Lawyers for the doctor who has pleaded not guilty to involuntary manslaughter are, however, set to claim it was the singer who administered the powerful drug, not Murray, reports TMZ.com
The defence team say that Murray administered a small dose of 25 mg of Propofol to the singer, then sat with him for an hour making calls.
He then went to use the bathroom, during which time Jackson, 50, awoke and was frustrated that he couldn't sleep so he reached for the 20 millilitre bottle and administered it intravenously - a huge overdose which lead to his death.
The defence will then tell how Murray re-entered the room, and saw what had happened and immediately started trying to resuscitate the star.

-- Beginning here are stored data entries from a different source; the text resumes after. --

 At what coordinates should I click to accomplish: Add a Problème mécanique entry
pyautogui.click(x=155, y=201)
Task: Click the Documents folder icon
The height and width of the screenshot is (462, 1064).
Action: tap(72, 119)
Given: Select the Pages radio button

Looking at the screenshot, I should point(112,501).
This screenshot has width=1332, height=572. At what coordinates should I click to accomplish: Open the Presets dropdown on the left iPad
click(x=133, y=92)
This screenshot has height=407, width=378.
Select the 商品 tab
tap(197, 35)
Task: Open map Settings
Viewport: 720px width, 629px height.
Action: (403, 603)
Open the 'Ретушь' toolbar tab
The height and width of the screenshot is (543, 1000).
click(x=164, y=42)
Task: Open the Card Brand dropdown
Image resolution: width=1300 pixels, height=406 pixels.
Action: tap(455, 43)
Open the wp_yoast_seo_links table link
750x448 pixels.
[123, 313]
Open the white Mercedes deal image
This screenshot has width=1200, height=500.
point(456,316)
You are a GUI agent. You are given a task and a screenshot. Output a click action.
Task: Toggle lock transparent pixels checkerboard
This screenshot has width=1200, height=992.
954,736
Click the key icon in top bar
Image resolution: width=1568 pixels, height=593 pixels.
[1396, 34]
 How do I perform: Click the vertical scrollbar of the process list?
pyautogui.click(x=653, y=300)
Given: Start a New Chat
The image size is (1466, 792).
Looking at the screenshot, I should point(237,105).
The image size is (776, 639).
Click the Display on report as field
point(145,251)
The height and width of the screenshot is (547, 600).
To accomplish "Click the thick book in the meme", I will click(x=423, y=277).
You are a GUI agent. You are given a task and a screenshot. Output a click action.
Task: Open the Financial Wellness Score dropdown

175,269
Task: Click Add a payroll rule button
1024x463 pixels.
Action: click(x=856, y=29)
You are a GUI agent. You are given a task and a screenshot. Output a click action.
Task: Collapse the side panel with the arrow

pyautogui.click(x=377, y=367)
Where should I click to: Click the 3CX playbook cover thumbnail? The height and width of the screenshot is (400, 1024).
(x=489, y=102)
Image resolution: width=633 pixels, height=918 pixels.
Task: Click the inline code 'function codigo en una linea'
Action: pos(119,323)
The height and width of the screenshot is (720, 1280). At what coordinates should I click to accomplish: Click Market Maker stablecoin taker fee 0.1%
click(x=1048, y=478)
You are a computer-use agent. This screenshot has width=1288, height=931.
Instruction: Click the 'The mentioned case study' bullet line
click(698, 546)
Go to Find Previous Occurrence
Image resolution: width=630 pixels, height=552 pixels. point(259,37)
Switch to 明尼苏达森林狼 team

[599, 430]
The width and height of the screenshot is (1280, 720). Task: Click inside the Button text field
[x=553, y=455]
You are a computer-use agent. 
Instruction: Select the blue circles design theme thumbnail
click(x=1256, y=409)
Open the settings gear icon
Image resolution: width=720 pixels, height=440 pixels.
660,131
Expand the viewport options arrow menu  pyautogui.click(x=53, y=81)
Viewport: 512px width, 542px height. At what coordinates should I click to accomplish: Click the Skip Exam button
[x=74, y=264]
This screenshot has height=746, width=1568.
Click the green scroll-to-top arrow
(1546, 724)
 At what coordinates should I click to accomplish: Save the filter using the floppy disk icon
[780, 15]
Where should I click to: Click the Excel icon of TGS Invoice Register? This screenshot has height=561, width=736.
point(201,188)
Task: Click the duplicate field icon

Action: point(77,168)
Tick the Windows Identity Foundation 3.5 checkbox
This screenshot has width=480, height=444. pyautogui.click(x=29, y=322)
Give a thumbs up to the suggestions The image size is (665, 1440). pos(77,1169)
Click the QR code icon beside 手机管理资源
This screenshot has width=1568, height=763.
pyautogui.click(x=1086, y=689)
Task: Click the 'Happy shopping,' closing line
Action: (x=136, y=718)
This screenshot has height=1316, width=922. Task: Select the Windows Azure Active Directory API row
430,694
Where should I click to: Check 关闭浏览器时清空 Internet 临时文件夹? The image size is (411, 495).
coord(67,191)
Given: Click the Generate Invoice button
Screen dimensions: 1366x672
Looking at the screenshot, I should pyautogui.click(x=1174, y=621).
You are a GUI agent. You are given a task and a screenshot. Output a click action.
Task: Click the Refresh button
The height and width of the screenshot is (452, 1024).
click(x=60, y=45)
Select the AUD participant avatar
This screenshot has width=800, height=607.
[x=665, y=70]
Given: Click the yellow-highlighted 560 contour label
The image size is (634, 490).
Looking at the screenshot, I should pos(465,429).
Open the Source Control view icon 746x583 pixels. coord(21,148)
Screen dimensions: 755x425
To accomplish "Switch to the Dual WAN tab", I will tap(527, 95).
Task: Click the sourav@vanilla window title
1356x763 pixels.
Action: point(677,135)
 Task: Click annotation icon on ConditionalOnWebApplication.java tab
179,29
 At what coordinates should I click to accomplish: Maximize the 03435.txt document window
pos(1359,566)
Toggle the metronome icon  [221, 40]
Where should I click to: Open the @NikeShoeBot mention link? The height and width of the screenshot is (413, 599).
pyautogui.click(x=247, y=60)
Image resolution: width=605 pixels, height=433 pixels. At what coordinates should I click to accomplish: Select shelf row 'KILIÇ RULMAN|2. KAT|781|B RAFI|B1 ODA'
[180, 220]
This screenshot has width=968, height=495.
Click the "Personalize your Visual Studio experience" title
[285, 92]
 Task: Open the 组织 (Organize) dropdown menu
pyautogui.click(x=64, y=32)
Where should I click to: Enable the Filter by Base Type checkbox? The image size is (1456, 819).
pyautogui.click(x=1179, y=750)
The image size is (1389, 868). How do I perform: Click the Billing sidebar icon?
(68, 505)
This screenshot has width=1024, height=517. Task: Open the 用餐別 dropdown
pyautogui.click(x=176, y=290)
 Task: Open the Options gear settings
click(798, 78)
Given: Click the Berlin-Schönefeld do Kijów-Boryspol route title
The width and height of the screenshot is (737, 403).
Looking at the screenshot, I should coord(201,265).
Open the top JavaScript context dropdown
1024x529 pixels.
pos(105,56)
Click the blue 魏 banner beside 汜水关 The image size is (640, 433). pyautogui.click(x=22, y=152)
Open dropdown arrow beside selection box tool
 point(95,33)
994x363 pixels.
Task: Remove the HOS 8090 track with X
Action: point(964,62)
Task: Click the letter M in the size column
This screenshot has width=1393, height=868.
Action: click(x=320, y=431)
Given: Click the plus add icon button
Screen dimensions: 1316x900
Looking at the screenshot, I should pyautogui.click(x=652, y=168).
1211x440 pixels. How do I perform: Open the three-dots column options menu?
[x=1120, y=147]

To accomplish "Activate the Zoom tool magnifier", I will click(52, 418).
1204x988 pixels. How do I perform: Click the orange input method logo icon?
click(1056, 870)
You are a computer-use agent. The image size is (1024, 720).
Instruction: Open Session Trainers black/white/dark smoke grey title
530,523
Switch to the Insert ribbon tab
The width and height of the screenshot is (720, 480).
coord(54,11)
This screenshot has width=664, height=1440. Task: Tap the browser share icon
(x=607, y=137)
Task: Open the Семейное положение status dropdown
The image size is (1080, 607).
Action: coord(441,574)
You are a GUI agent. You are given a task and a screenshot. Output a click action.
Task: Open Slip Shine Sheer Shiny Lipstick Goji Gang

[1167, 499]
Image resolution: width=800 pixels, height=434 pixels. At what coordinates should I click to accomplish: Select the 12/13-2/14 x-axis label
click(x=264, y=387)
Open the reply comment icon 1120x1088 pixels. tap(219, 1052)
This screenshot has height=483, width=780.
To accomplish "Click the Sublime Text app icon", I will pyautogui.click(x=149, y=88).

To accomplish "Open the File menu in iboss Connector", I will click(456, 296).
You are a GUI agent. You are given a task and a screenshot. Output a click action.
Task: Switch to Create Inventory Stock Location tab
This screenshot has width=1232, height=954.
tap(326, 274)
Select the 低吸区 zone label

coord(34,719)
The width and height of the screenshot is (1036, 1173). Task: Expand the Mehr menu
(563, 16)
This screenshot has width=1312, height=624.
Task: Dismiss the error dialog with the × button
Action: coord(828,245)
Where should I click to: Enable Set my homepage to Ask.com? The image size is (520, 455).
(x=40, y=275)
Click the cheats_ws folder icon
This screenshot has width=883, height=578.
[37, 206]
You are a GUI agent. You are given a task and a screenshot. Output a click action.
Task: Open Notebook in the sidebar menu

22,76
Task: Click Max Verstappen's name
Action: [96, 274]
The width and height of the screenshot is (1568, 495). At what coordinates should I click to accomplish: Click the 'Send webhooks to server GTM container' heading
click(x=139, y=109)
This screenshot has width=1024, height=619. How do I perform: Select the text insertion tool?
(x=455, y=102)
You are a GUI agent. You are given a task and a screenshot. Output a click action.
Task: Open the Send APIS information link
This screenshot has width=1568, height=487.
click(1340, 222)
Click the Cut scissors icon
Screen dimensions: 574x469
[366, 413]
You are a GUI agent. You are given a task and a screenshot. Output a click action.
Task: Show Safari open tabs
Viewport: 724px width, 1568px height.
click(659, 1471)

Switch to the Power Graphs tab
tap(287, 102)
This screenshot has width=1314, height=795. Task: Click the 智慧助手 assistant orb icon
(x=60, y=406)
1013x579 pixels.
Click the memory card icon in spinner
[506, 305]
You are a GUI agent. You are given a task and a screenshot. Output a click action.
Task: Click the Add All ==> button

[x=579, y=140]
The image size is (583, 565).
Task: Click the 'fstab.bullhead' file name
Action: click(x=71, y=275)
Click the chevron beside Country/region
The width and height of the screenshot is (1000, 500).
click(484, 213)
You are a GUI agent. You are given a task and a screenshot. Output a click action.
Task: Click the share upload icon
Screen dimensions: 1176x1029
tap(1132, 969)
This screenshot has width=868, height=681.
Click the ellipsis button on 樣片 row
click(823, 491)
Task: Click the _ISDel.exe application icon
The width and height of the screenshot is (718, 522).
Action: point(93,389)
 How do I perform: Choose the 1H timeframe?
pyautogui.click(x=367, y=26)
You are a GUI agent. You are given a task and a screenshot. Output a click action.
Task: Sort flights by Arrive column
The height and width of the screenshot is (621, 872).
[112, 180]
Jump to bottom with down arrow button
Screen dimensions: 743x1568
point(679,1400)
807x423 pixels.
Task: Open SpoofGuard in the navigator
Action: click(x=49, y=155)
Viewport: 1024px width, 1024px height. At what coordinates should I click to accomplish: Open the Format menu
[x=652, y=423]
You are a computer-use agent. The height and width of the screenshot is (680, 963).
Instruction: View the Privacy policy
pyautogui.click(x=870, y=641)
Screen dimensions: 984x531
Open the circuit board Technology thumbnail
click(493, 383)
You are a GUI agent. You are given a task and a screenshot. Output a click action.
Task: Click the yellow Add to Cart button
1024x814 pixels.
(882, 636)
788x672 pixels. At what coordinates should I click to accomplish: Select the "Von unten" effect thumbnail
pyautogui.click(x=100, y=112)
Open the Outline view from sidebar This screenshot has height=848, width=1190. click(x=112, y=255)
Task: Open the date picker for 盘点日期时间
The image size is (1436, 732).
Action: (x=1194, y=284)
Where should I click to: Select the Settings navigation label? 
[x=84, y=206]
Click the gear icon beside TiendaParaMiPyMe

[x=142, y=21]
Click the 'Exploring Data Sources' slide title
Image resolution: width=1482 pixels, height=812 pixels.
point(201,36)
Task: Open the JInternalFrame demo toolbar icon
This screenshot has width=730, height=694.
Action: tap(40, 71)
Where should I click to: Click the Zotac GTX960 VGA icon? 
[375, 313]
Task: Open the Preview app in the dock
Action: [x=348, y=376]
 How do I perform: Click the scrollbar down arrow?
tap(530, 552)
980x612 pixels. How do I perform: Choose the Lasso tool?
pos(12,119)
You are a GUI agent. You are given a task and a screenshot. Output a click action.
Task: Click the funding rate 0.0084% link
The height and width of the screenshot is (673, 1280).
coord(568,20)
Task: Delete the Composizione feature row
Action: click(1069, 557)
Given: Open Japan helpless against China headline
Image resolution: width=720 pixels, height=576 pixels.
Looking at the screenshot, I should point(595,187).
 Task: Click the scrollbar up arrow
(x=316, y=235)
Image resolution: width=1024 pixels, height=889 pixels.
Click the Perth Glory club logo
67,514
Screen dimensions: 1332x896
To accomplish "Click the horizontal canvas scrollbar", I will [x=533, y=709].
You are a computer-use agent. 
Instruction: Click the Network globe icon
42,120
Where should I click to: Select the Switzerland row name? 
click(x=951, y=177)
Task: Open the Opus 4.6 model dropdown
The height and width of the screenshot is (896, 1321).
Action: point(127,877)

The defence will also argue Jackson was a long time Propofol addict, and a key piece of evidence will be an empty bottle of the powerful drug.
"Los Angeles County Coroner's investigators took a picture in the room, showing an empty Propofol bottle on the floor, underneath the nightstand by Jackson's bed," read the website.
"The defence will argue Jackson grabbed the bottle from the nightstand, injected himself and then dropped the bottle," it further read.
Last week one of Jackson's bodyguards, Alberto Alvarez, claimed Murray stopped CPR in order to hide bottles of Propofol.
The defence are expected to ask that if this is the case, then why did he not hide the bottle under the nightstand.
Jackson's father, Joe Jackson, said he is "horrified" by the claims, and that he doesn't believe them.
"I don't believe it. It's not true. Why would he Murray hide all the bottles if such a story were true?" he said.
"The coroner's report shows the story is not true. This really upsets me to hear this," he added.
Murray's lawyers have yet to comment. The doctor's trial is expected to go ahead later this year.